Ohio, which has 18 electoral votes up for grabs, saw its unemployment rate decline to 7% in September, down from 7.2% just a month earlier. While hiring has picked up slightly in the state, unemployment is partly falling for the wrong reasons.
Ohio added about 51,000 jobs in the last year, but more than 40,000 people also dropped out of the state's labor force.
Meanwhile in Florida, which has 29 electoral votes, the job market has made more steady progress. But you wouldn't know it from the unemployment rate, which stood at 8.7% in September, higher than the national average of 7.8%.
Florida's labor force is growing, which is an encouraging sign. More people are trying to get jobs in the state, and they're getting them. Over the last year, hiring has not only kept up -- it has grown at a rate five times faster than Florida's expanding labor force.

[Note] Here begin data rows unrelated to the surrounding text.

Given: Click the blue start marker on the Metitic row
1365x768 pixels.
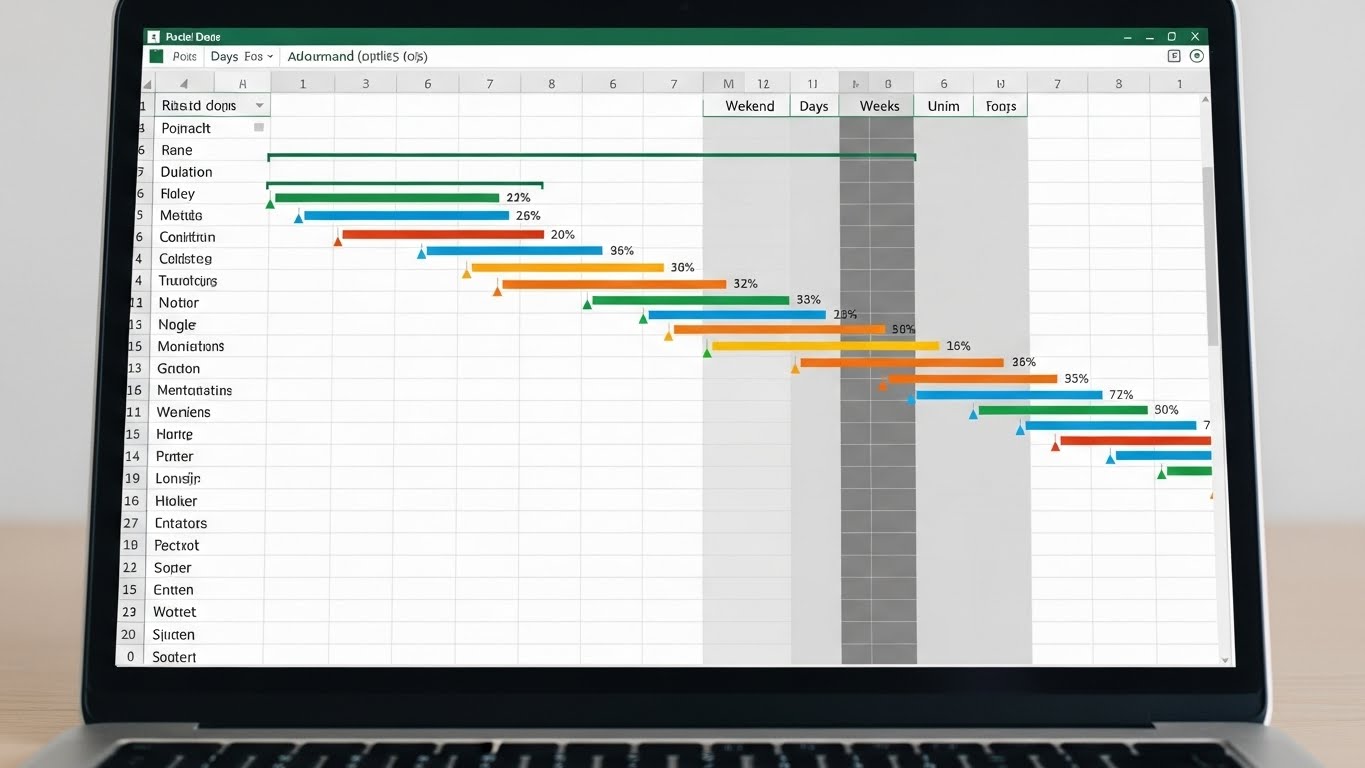Looking at the screenshot, I should pos(298,217).
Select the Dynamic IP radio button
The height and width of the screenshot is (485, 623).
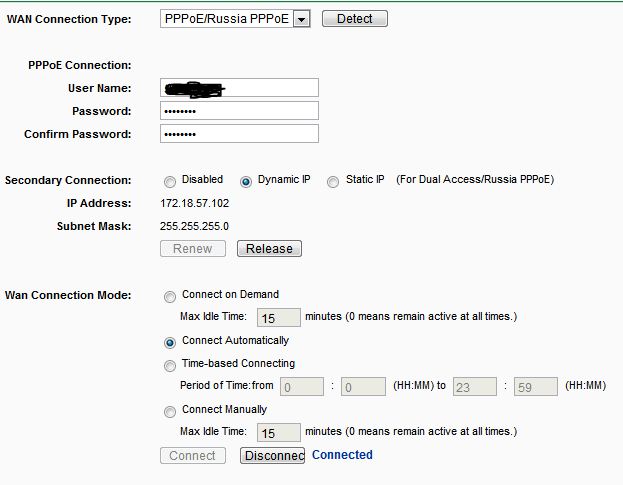245,181
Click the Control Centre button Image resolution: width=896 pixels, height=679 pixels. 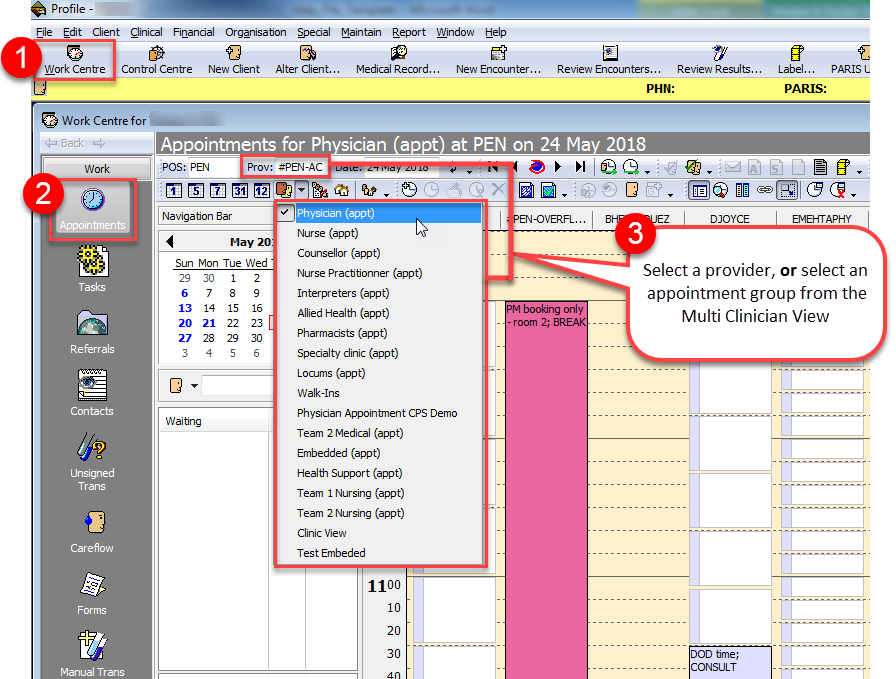156,60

Over the last year, the state has added 34,000 professional and business service jobs, 21,000 health care and social assistance jobs, and 11,000 retail jobs. That said, as one of the hardest hit states in the housing crisis, it still suffers from a loss of construction jobs.
"These numbers today tell us two things -- we still have more work to do to grow our economy, and we are heading in the right direction.," Florida Gov. Rick Scott said in a statement.
Nevada, which has six electoral votes, continues to have the highest unemployment rate in the country at 11.8% in September. That's an improvement from August when its rate was 12.1%, but the decline was due to a combination of both positive and negative developments. Nevada is seeing modest job growth but like Ohio, its labor force is also shrinking, and like Florida, it has yet to recover most of the construction jobs lost in the financial crisis.
Swing states Wisconsin, Colorado, Iowa and North Carolina also had declining unemployment rates in September, while the unemployment rate remain unchanged in the battleground states of Virginia and New Hampshire.